What sort of humans are we creating, in the pursuit of this hyper-testing culture? Nervous young creatures driven by anxiety and unable to think for themselves or engage in imagination because they are so used to being judged by an arbitrary metric that they don’t know how to function without it. No proponents of standardized testing answer this question: What happens when the testing stops? What happens to the kids we’ve trained when we throw them into the world and suddenly say, “Now think and do for yourselves, even though we haven’t allowed to do so for 18 years, and you have no idea of what it means to succeed or fail without a test score returned to you”?

Where did we go so wrong?

Our society is never going to be competitive in math or engineering, or ingenuity or philosophy or literature or justice, or in fact anything at all if the way we measure success keeps being driven by standardized tests. Because, as anyone with an ounce of sense knows by this time, the reliance on tests means that the tests are all we teach. And what use are the tests in life? Absolutely none.

So if a lesson is in no way useful in real life, why is the school teaching it? Your tax dollars at work, spinning out reams of pointless paperwork designed to make your children nervous, fearful, and more prone to need anxiety medication as they grow. Is that what we want? A nation of anxious, sleep-deprived people who are unable to make decisions or solve problems without hanging on to a life raft of a standardized metric, without receiving a score that tells them whether they passed or failed?

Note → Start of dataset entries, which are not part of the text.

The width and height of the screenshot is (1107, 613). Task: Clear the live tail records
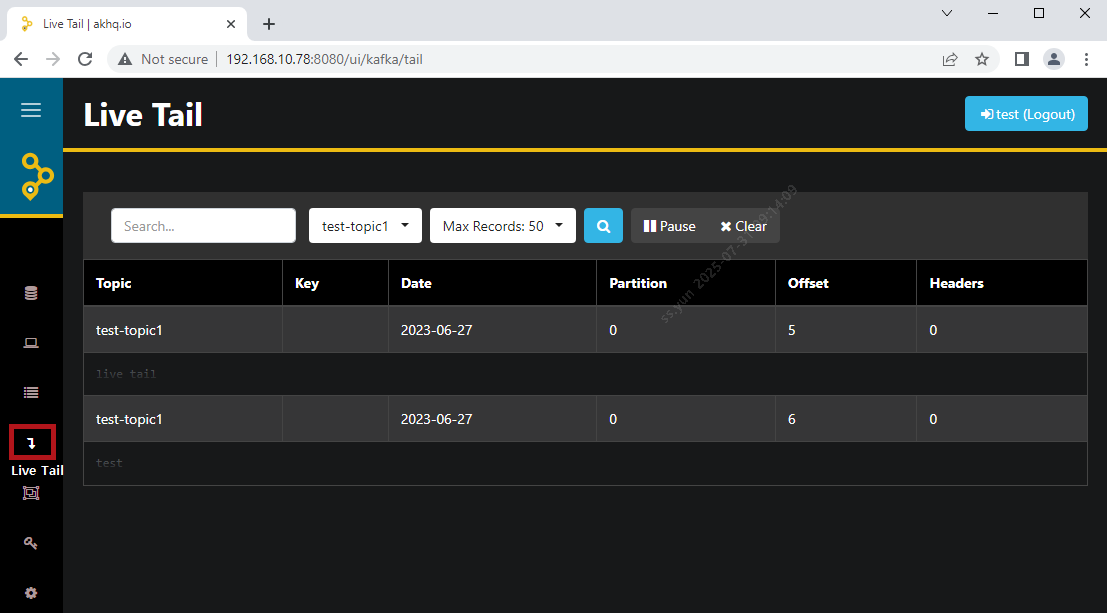[743, 226]
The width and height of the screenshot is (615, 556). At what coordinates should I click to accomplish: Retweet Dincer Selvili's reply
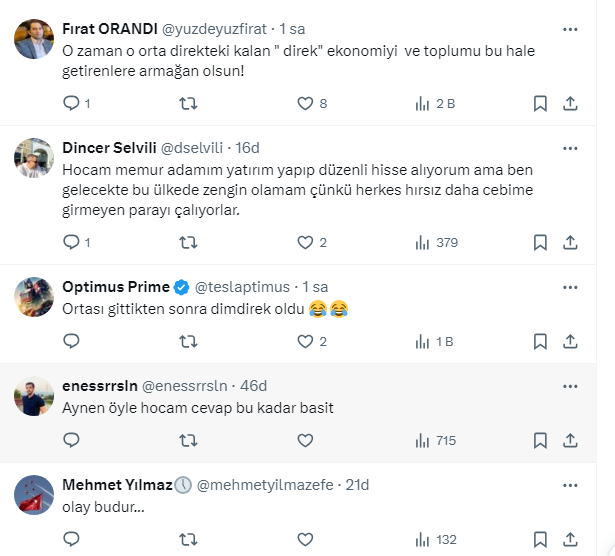pyautogui.click(x=187, y=242)
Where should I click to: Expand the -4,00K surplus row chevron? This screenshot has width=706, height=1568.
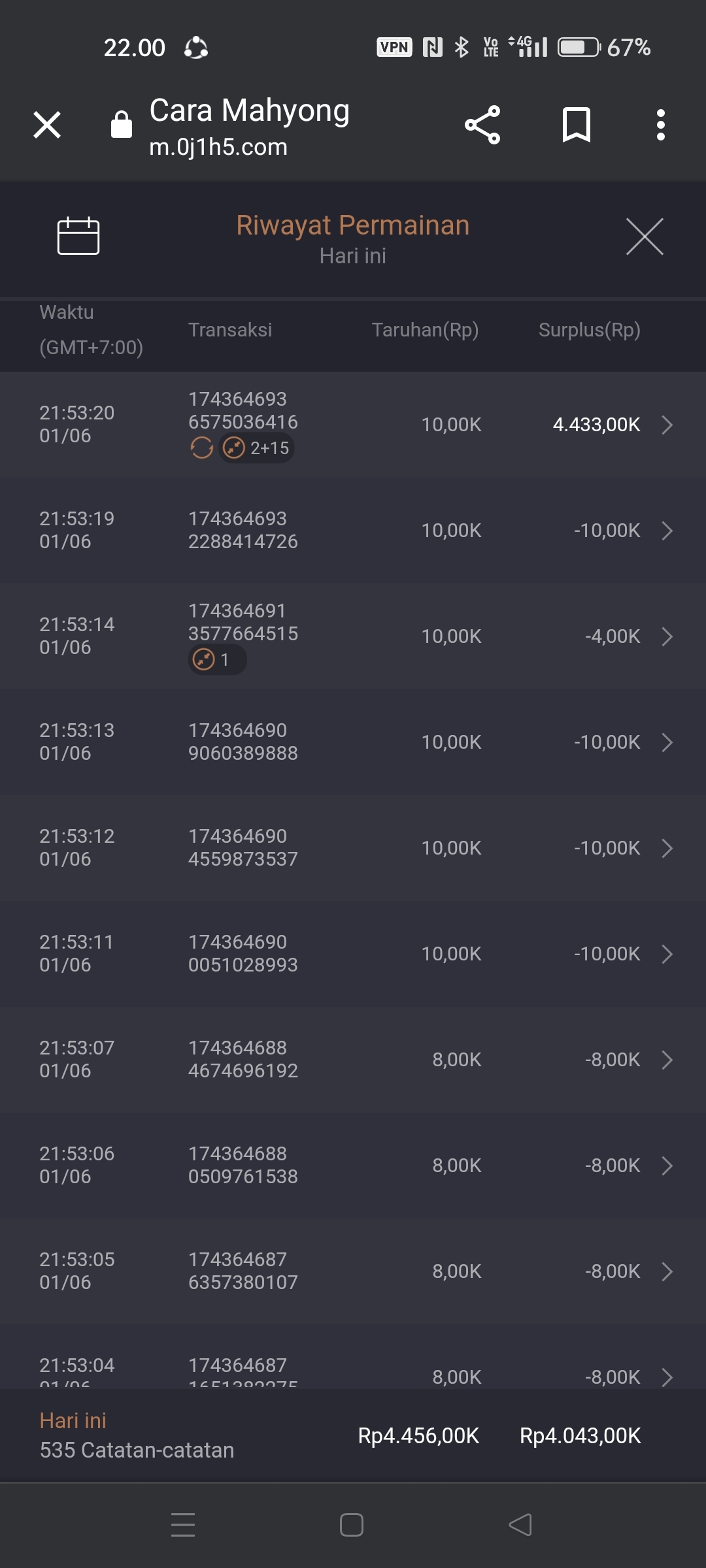point(667,636)
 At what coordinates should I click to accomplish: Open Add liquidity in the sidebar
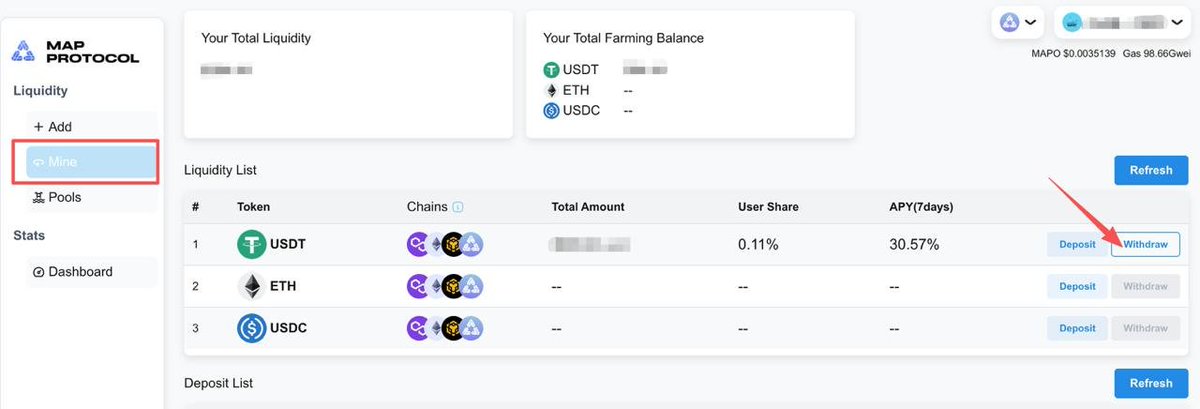pyautogui.click(x=52, y=127)
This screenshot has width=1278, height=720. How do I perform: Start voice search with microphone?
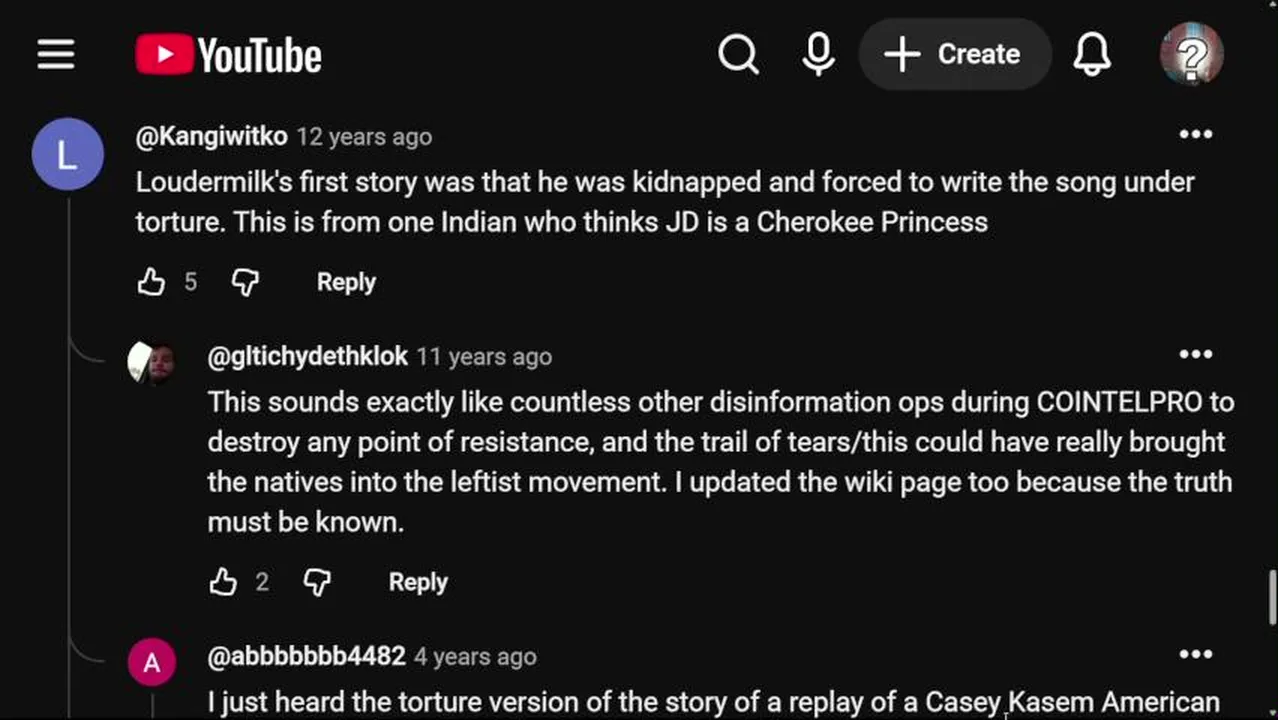tap(818, 54)

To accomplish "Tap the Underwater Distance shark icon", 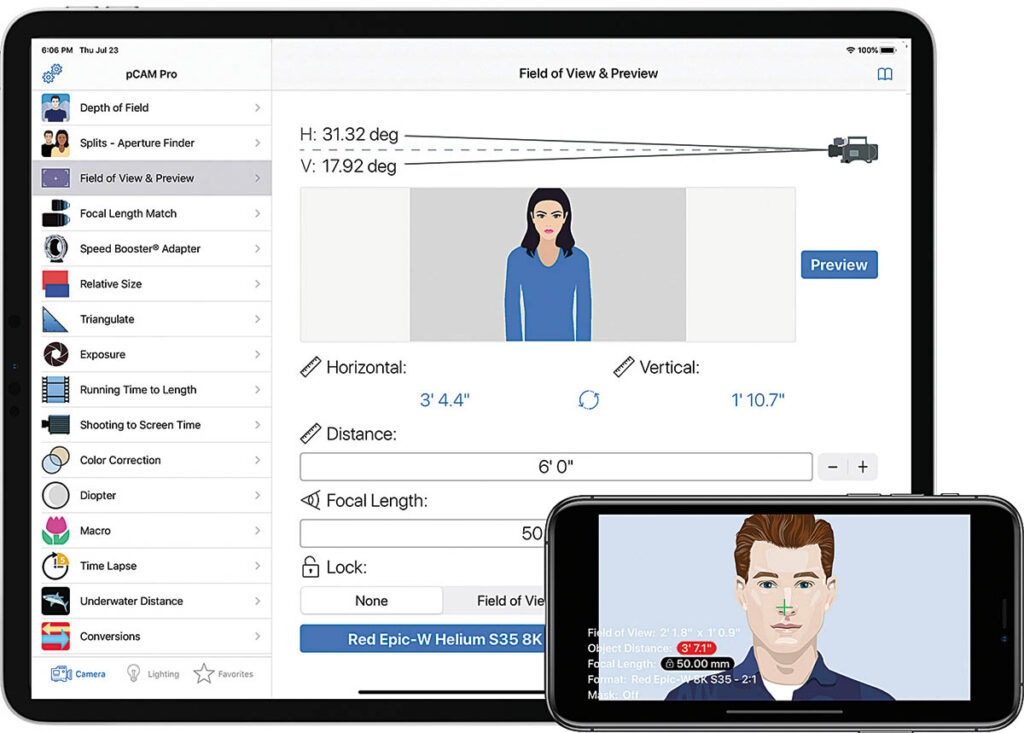I will pyautogui.click(x=56, y=601).
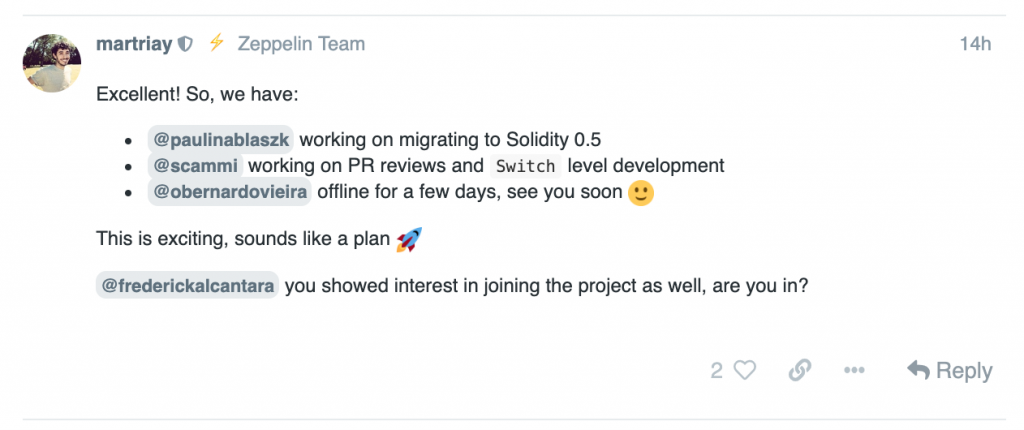Like the post with the heart icon
The height and width of the screenshot is (430, 1024).
pos(744,371)
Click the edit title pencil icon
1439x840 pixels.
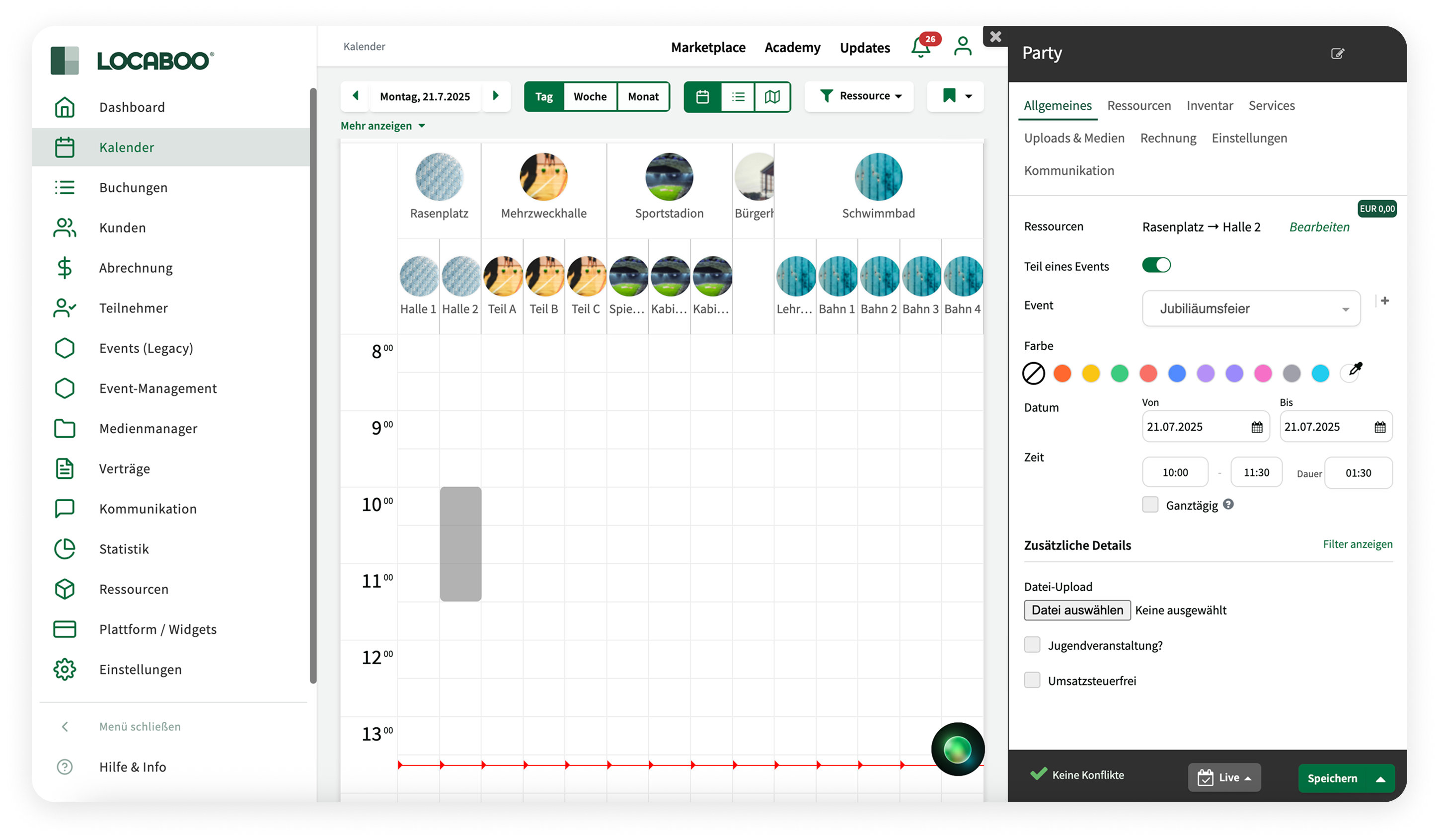point(1337,54)
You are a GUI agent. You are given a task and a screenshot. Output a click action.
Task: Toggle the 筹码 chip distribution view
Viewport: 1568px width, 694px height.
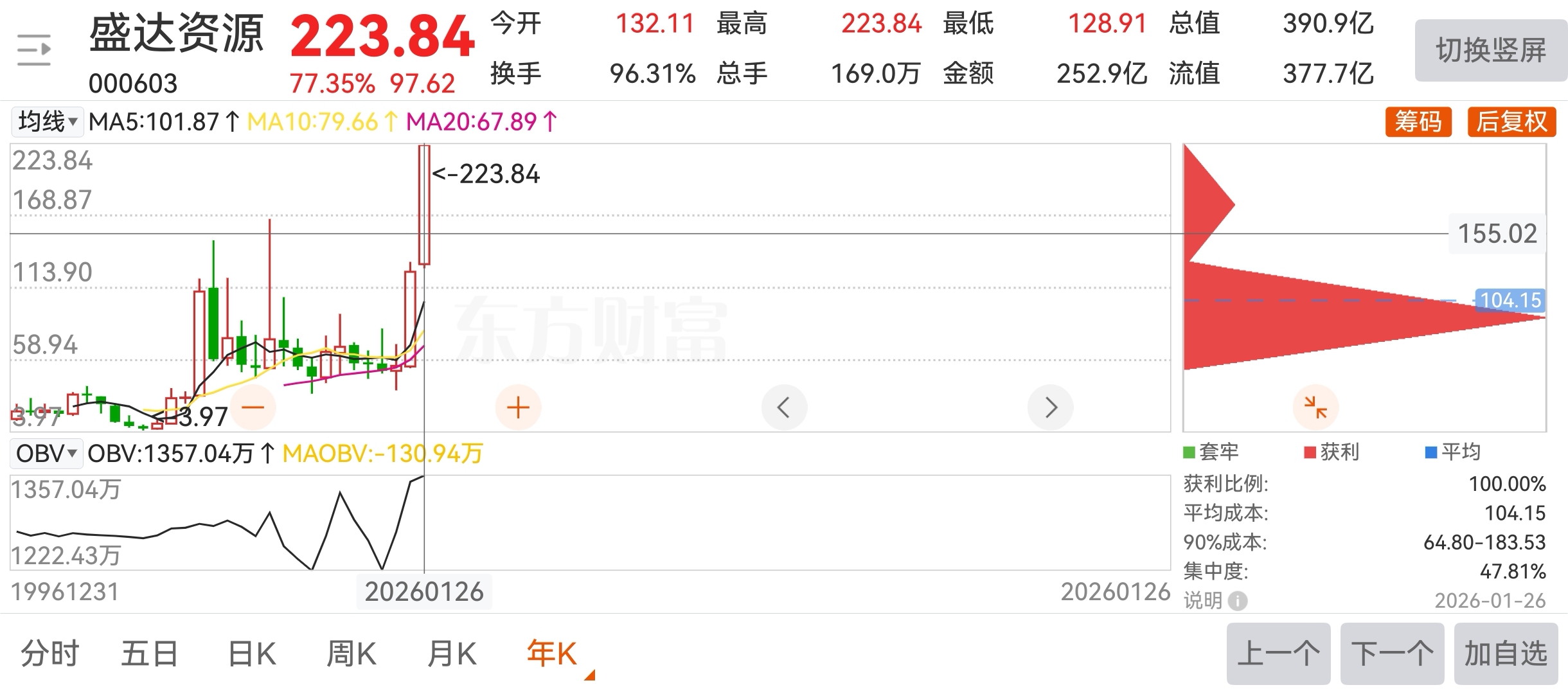[1418, 121]
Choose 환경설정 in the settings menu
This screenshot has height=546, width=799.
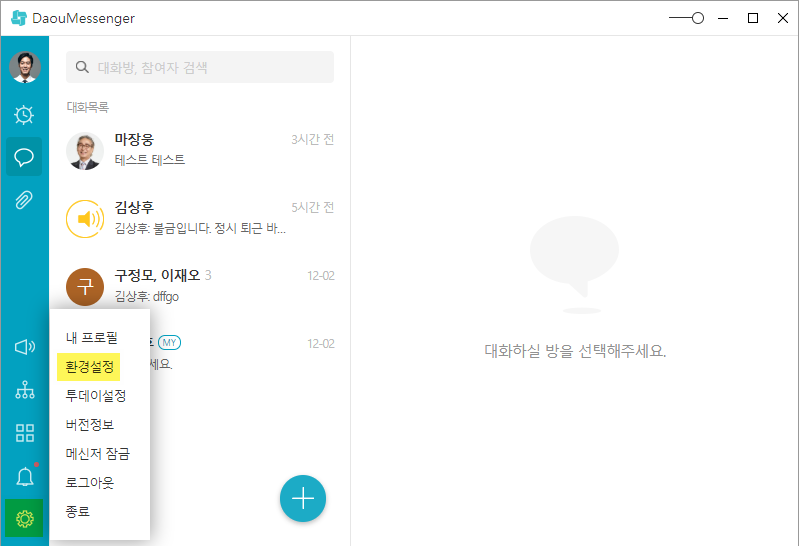[89, 367]
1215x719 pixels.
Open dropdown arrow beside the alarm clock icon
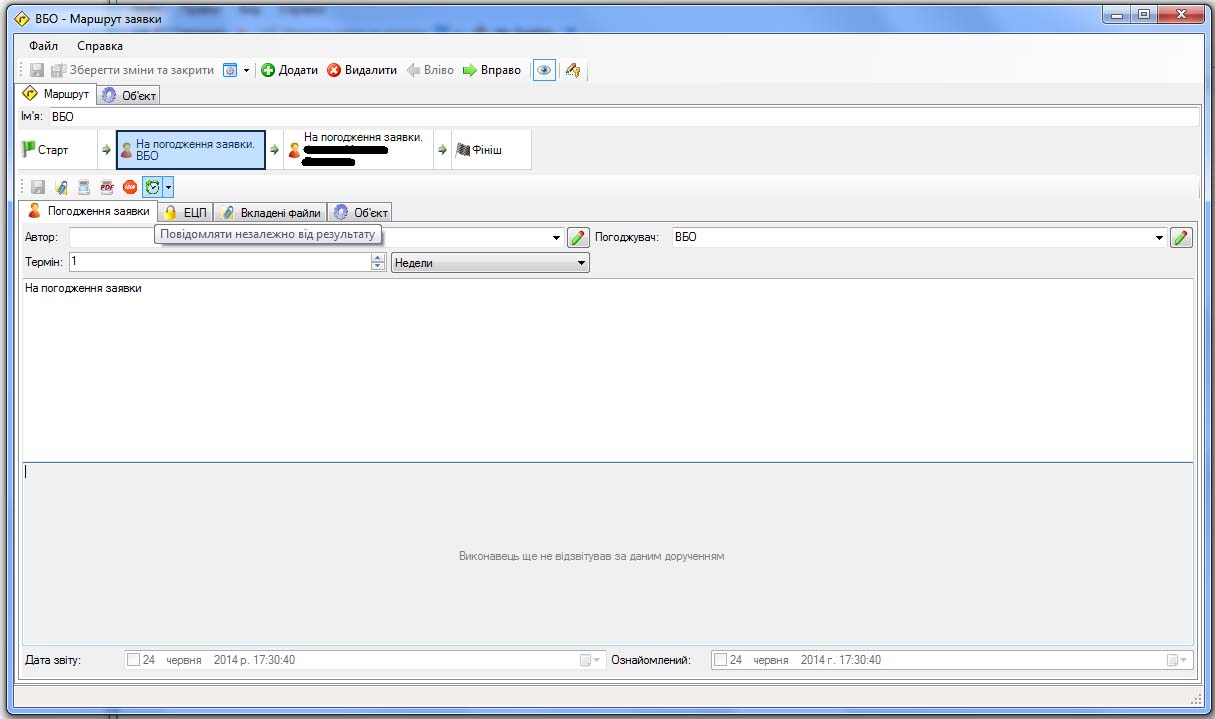(169, 187)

If you want a nation of people who are dependent on the rest of the world for solving problems and inventing new technologies, that’s a surefire way to do it—not to mention a nation of people easily led by any dogma, no matter how ignorant or narrow-minded, that happens to strike a chord with them. Ignorance and anxiety, as history has taught us countless times, is an explosive mix. This is not how humanity makes progress.

In the case of students with special needs, the use of evaluations and tests seems counter-intuitive. Do the evaluations actually do much to identify those needs and how to meet them? It’s what the tests are supposedly designed for, but do they succeed?

As with any complex problem that needs solving, the answer is no. What the evaluations do is allow providers to apply easily identifiable labels to children without taking into account each child’s personality, quirks, tendencies, or, indeed, actual needs.

I realize this difficulty is hard to overcome. No one but the parent and perhaps future teachers truly has the time to get to know the child and work with who they are. They only have the time to work with a broad outline—those labels—of what this human might be.

While the system might for the most part do little harm and sometimes quite a bit of good, there are two reasons it is hopelessly flawed. One is that in some cases it can do harm. Think of the child who really doesn’t fit the mold, and is forced to, or children who are under the care of an incompetent or uncaring provider.

The second is that providers and parents could accomplish the same tasks without the use of evaluations. Any parent even mildly observant can tell the provider enough about their child to make the evaluation redundant (yes, there are crappy parents; I have yet to see any real evidence that standardized evaluations make up for that). And any provider worth their salt can easily discover all they need to know about how to begin working with a child within one or two sessions of observation and play.

If the purpose of these systems is to simply standardize people, they succeed, at the expense of humanity. If the intention is to help children become their best selves, how widely they miss the mark. How will they, and we, pay for that mistake in the future?

2 comments:

jessiebell said...

I couldn't agree with you more. I simply don't understand why people are so afraid to question these things.

Antonia Malchik said...

I would guess it's more weariness and acceptance than fear. People have been trying to change education for decades, and the only result seems to be that it gets taken further along this ridiculous path, all to the tune of "holding teachers and schools accountable." The sad thing is, a lot of it really is driven by parents.